OVR: A Dataset for Open Vocabulary Temporal Repetition Counting in Videos
Debidatta Dwibedi, Yusuf Aytar, Jonathan Tompson, Andrew Zisserman
TL;DR
This paper introduces OVR, a large open-vocabulary dataset for temporal repetition counting in videos, aggregating Ego4D and Kinetics to provide diverse exo- and ego-centric perspectives with free-form descriptions and precise repetition intervals. It proposes OVRCounter, a transformer-based counting model with a video resampler and AdaLN-conditioned counter that supports both class-agnostic and text-conditioned counting, trained via a density-based loss and a text-video contrastive loss. Empirical results show OVRCounter markedly improves counting accuracy and repetition localization over prior models on the OVR dataset, while preserving performance when conditioned on text and showing robustness to some text mismatches.
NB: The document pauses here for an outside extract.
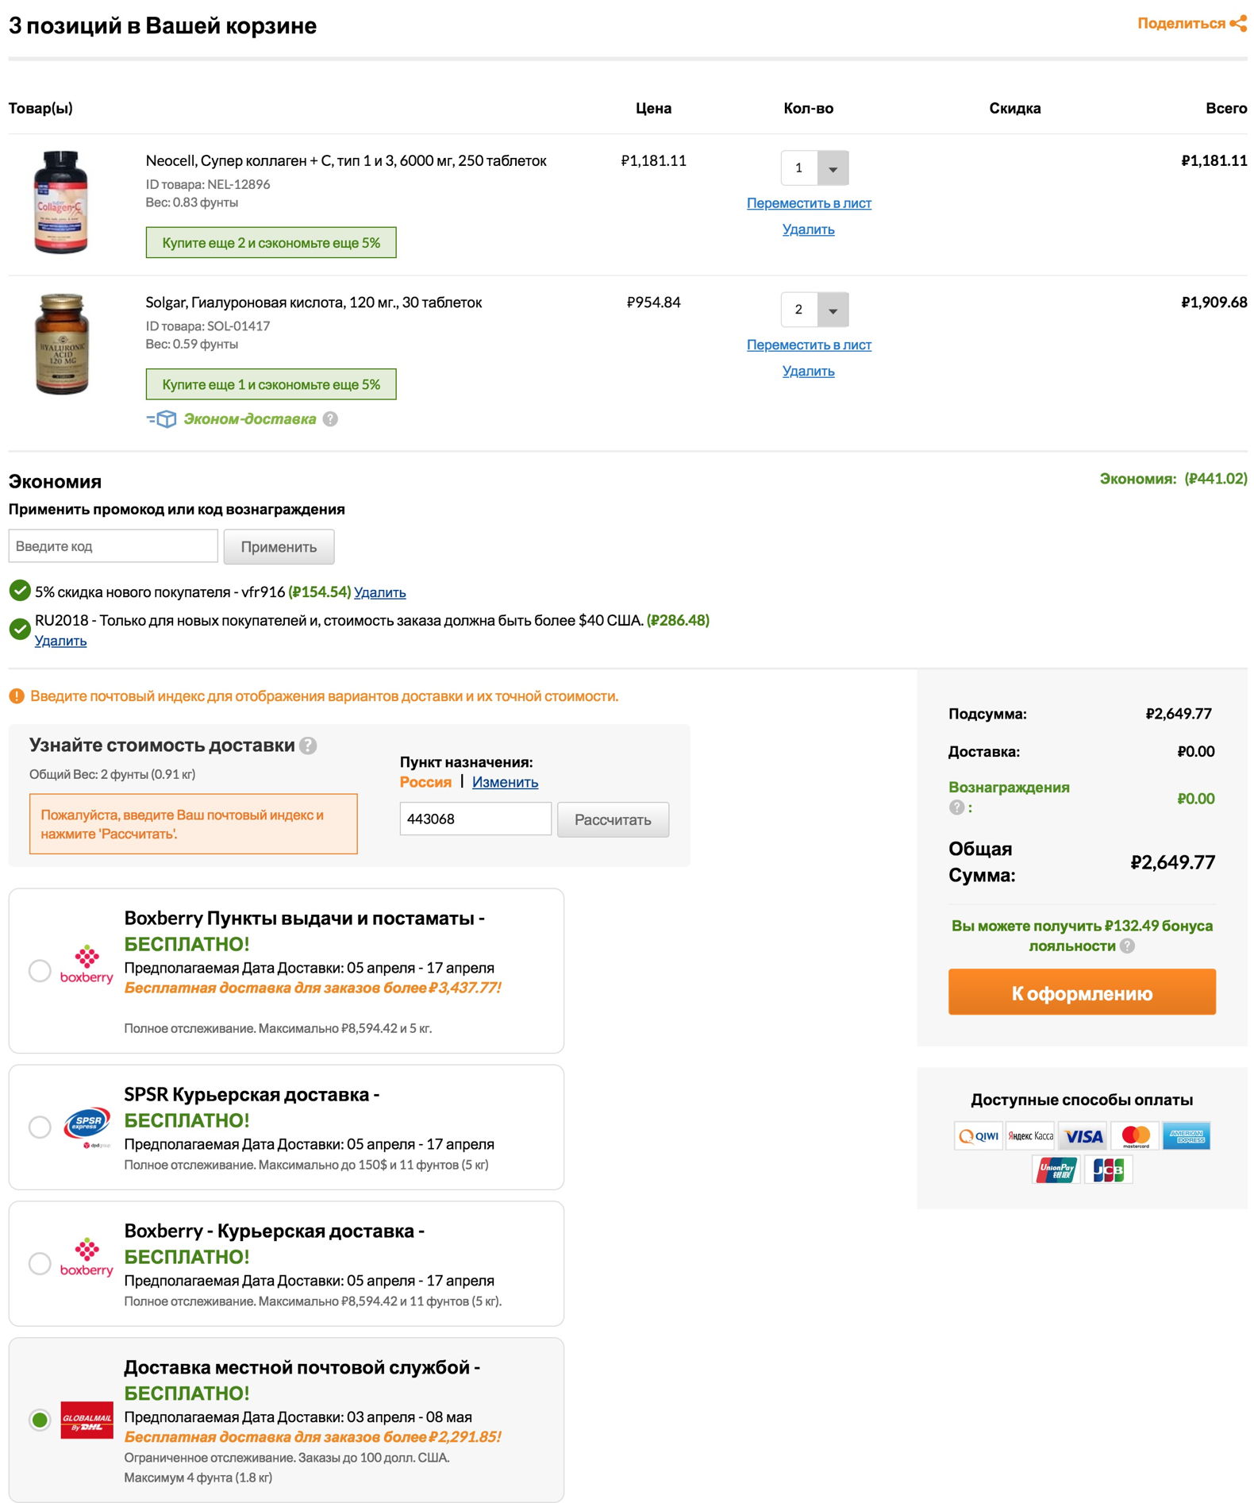Remove the Neocell item via Удалить
The image size is (1254, 1503).
pos(808,229)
The dataset and model enable scalable, open-vocabulary temporal reasoning in video, with potential impact on fields from sports analytics to robotics and health monitoring.
Abstract
We introduce a dataset of annotations of temporal repetitions in videos. The dataset, OVR (pronounced as over), contains annotations for over 72K videos, with each annotation specifying the number of repetitions, the start and end time of the repetitions, and also a free-form description of what is repeating. The annotations are provided for videos sourced from Kinetics and Ego4D, and consequently cover both Exo and Ego viewing conditions, with a huge variety of actions and activities. Moreover, OVR is almost an order of magnitude larger than previous datasets for video repetition. We also propose a baseline transformer-based counting model, OVRCounter, that can localise and count repetitions in videos that are up to 320 frames long. The model is trained and evaluated on the OVR dataset, and its performance assessed with and without using text to specify the target class to count. The performance is also compared to a prior repetition counting model. The dataset is available for download at: https://sites.google.com/view/openvocabreps/